Extract to read
=======
But perhaps Bernie’s favorite declamatory poem was “The Cremation of Sam McGee.” It wasn’t one that was covered in any of my courses (I avoided the twentieth century whenever possible), and I didn’t think much about it, other than as a bit of doggerel, sort of ‘Kipling light,’ if you will. It wasn’t until several years later, when I was perusing an anthology of poetry at a second-hand bookstore in Wheeling, WV, that I came across it in print. And learned that it was written by one Robert W. Service, perhaps the most commercially successful poet of the first half of that same, spurned, twentieth century. (This month sees the 148th anniversary of his birth, on January 16, 1874.)
=======
Stored data
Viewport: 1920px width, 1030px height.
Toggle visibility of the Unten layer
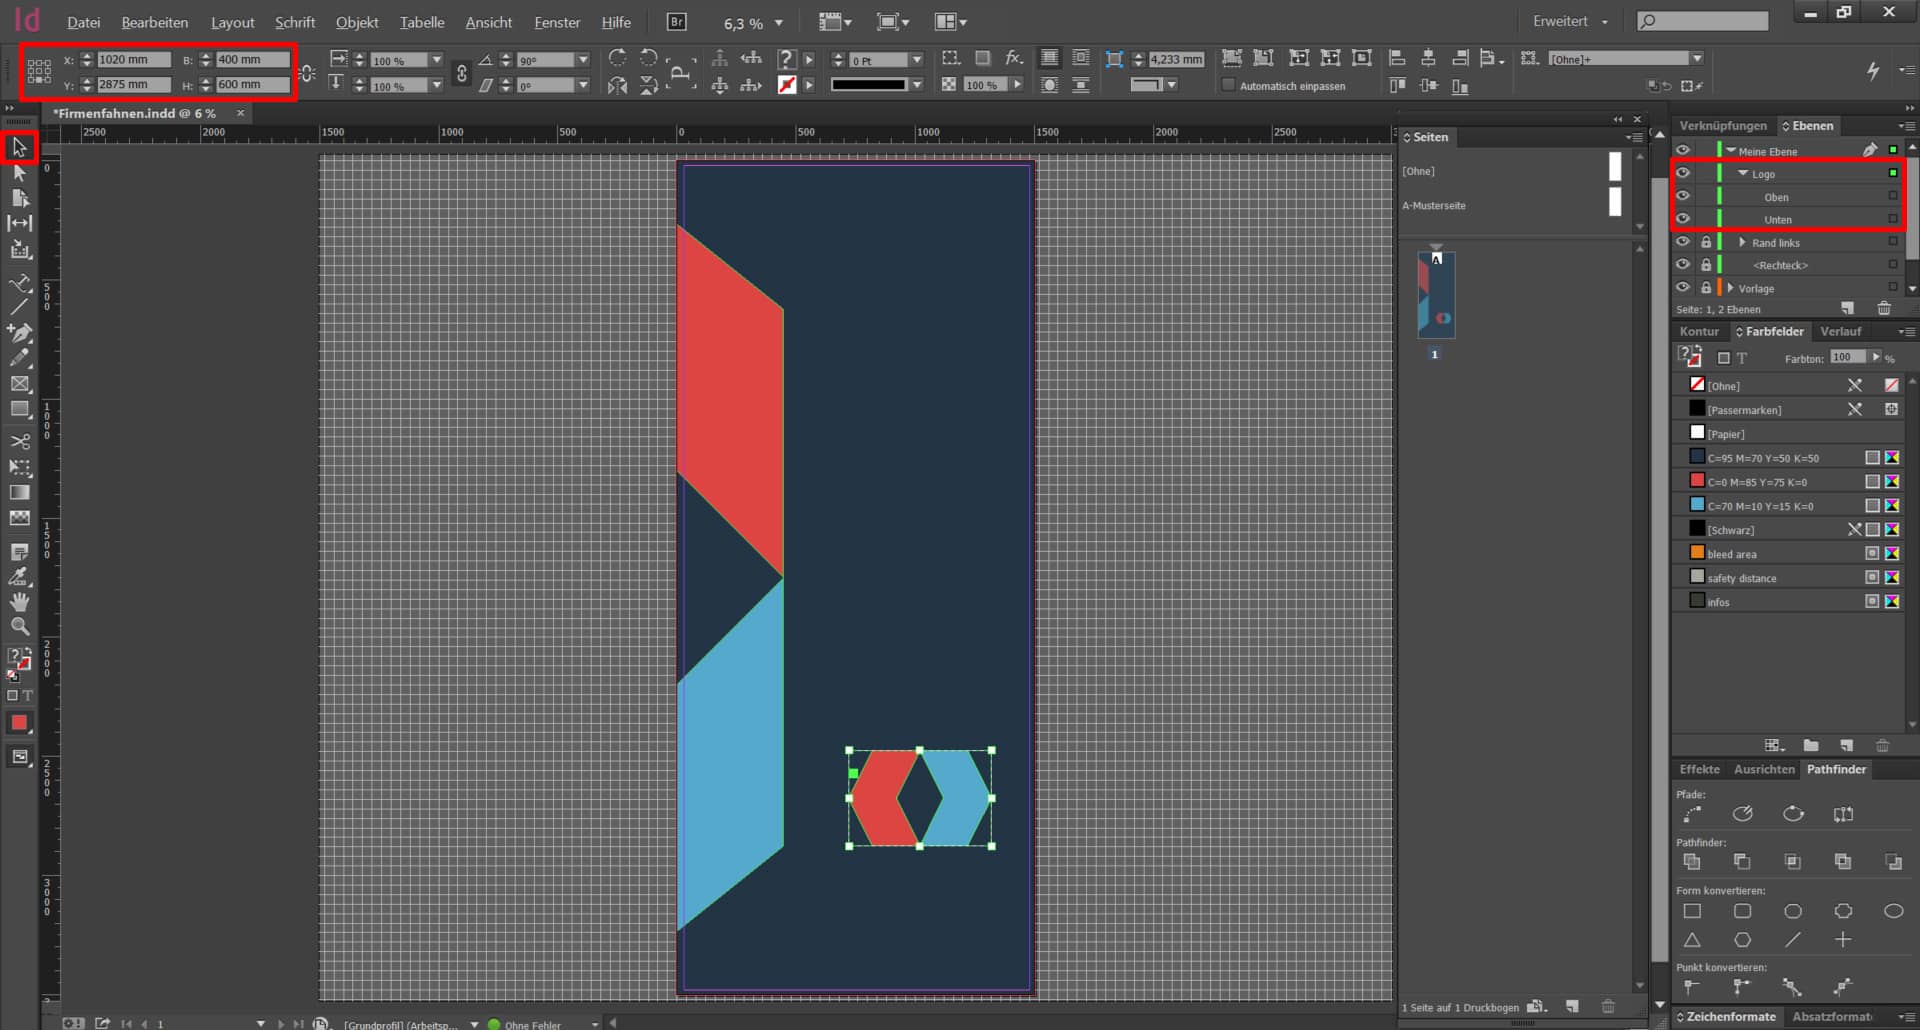[1683, 219]
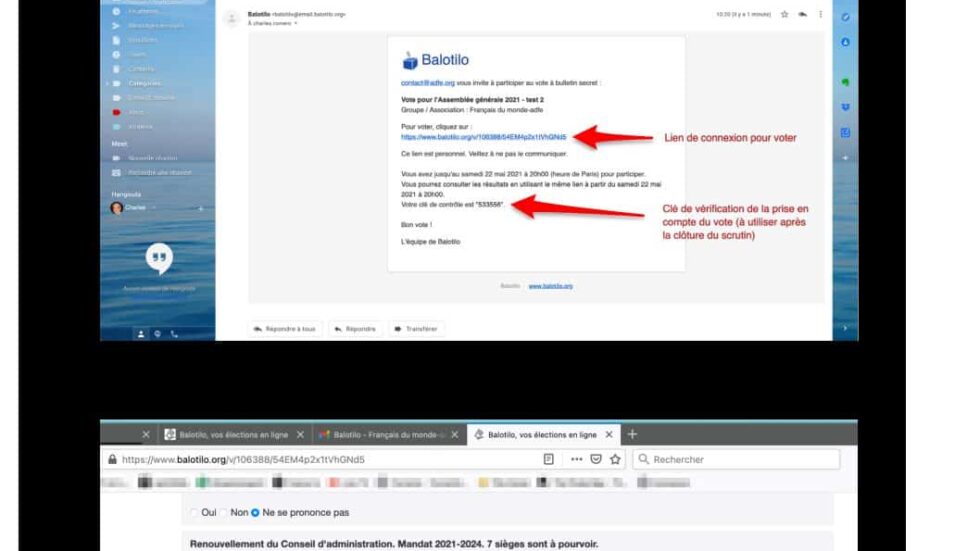Click the "Répondre à tous" button

pyautogui.click(x=285, y=328)
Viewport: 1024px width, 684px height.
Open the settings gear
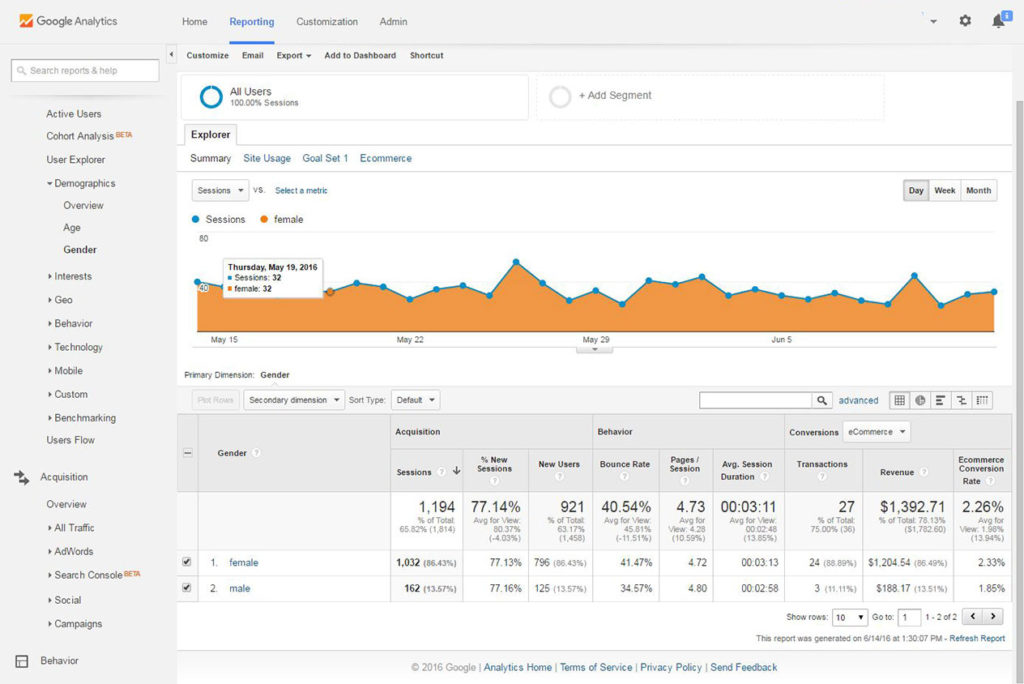point(963,20)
=======
Set down the passage about Bernie's favorite poem word for word, from "But perhaps Bernie’s" to "January 16, 1874.)". You won't need the stored data.

But perhaps Bernie’s favorite declamatory poem was “The Cremation of Sam McGee.” It wasn’t one that was covered in any of my courses (I avoided the twentieth century whenever possible), and I didn’t think much about it, other than as a bit of doggerel, sort of ‘Kipling light,’ if you will. It wasn’t until several years later, when I was perusing an anthology of poetry at a second-hand bookstore in Wheeling, WV, that I came across it in print. And learned that it was written by one Robert W. Service, perhaps the most commercially successful poet of the first half of that same, spurned, twentieth century. (This month sees the 148th anniversary of his birth, on January 16, 1874.)